** Data provided follows **
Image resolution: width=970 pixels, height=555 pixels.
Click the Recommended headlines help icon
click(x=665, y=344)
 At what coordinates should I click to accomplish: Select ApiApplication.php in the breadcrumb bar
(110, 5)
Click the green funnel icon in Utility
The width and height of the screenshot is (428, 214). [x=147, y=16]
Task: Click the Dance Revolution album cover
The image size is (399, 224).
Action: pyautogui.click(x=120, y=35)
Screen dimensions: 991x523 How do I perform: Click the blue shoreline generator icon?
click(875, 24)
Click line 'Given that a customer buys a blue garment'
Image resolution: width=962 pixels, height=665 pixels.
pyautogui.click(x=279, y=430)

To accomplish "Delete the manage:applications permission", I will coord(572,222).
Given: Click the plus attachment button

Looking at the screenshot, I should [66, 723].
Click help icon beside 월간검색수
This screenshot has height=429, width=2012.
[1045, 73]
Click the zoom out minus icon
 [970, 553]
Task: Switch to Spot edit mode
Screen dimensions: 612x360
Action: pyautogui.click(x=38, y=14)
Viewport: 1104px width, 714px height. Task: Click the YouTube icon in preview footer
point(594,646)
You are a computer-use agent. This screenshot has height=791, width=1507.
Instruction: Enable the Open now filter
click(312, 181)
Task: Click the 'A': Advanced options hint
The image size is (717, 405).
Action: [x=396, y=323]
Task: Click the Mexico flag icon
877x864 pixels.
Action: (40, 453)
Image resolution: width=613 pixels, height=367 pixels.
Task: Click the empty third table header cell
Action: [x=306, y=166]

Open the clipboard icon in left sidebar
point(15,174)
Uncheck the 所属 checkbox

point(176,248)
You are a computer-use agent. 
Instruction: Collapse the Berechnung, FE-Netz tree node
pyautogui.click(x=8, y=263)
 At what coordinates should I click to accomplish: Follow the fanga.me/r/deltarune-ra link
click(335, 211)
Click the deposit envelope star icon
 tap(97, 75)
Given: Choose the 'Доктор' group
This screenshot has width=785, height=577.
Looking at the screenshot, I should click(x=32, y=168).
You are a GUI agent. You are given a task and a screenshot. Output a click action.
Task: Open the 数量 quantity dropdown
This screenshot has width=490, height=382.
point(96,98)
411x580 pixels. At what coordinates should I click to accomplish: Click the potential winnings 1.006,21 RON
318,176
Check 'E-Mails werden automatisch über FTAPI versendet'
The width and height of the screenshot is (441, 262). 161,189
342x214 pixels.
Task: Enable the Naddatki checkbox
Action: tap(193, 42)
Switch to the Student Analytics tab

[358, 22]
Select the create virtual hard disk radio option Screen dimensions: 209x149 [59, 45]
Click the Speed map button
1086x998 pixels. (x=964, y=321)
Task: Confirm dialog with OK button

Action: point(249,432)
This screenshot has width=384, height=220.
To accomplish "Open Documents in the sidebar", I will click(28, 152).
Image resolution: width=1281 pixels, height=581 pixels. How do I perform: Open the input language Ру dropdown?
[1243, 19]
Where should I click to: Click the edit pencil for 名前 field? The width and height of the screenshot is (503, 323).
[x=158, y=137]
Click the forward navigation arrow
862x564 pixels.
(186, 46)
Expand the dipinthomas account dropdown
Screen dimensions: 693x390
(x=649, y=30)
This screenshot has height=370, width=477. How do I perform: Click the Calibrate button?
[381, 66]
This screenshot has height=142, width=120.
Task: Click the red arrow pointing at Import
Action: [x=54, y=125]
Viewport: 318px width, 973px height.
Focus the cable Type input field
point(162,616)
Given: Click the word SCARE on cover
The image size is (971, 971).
** End of Data provided **
In the records above, find each line with the string "agent" and list it.

▶ [Task answer]:
You are a computer-use agent. This screenshot has height=791, width=1507.
You are a computer-use agent. 
You are a GUI agent. You are given a task and a screenshot. Output a click action.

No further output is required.